The metabolic pathways enhanced by cobalamin and inherited disorders of cobalamin (see text for details). Hcy; homocysteine, Met; methionine, SAH; S-adenosylhomocysteine, SAM; S-adenosylmethionin, methyl-Cbl; methyl cobalamin, Ado-Cbl; adenosyl cobalamin
16.1.1 Sources of Cobalamin
Cobalamin synthesis is very complex and restricted to a certain stain of bacteria. Neither humans, nor animals are able to synthesize this complex molecule. Plants and fungi are thought to neither synthesize, nor to use the vitamin as well. Animals can get cobalamin by consuming foods contaminated with synthesizing bacteria and then incorporate the vitamin into their body organs. Foods of animal source are the only natural source of cobalamin in human diet. The main sources of cobalamin in humans diet are meet (2–5 μg/100 g), fish (2–8 μg/100 g), milk (1.5 μg/100 ml), cheese (1–2 μg/100 g) and eggs (2 μg/100 g) (Scott 1997). Cobalamin is essential for normal maturation and development of all DNA synthesizing cells including blood cells and cells of the central nervous system. The ultimate source of cobalamin in human diet is from foods contaminated with B12-synthesizing bacteria. Not all forms of cobalamin formed by microbes are metabolically active for mammalian cells. Some naturally occurring forms of corrinoids have similar structure but no biological roles in humans. These are produced by some algae (spirulina) and are termed analogous. Cobalamin-analogous may even block the normal metabolism of the vitamin (Herbert and Drivas 1982).

## WORK REQUEST A
According to the passage on sources of cobalamin, which algae produce corrinoids that have no biological role in humans?
## WORK REQUEST B
Pick up the passage on sources of cobalamin after its final sentence and continue writing it.

## EXTRACTED DATA
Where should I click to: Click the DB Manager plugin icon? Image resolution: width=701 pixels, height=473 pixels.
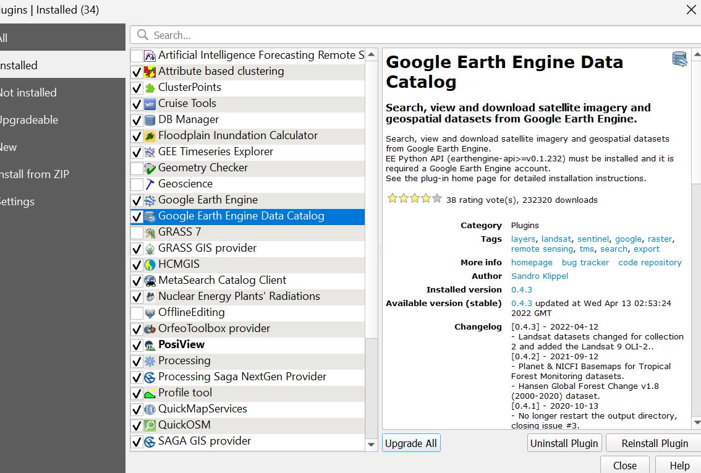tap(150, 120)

==

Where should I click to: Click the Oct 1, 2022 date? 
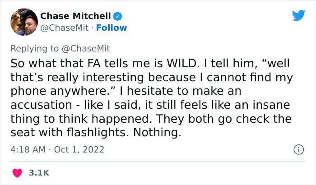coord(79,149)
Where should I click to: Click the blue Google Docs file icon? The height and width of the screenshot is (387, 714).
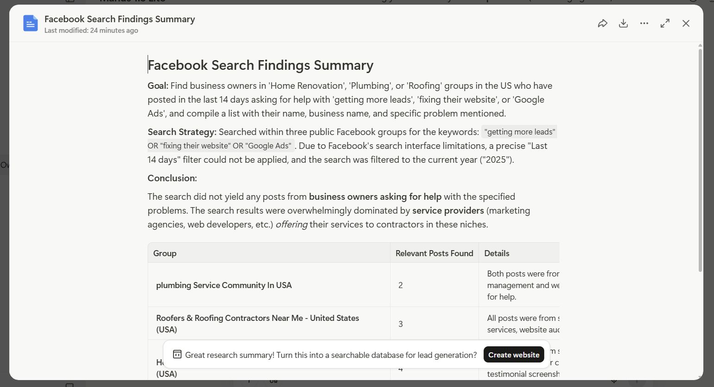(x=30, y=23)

## ANSWER SPACE A
Spirulina.

## ANSWER SPACE B
16.1.2 Absorption, Excretion and Haemostasis of Cobalamin
Cobalamin is bound to food proteins and must be released before that the vitamin can be absorbed. This is achieved by the action of gastric acid and proteolytic enzymes in the stomach. In the stomach cobalamin is captured by haptocorrin, an R-binder protein made in the saliva and stomach. In the upper small intestine, pancreatic enzymes and an alkaline pH degrade the haptocorrin-cobalamin complex. The free vitamin is then captured by intrinsic factor, another B12-binding protein. The intrinsic factor-cobalamin complex is transported to the terminal ileum where the complex is recognised and internalised by specific membrane receptors of the enterocytes (intrinsic factor receptor). The receptor-mediated absorption of cobalamin is a saturable process and a maximal amount of 3 μg of the vitamin per meal can be internalized via this pathway. After absorption of cobalamin-intrinsic factor complex into the enterocytes, the complex is degraded and cobalamin is transferred to a third binding protein, transcobalamin (TC).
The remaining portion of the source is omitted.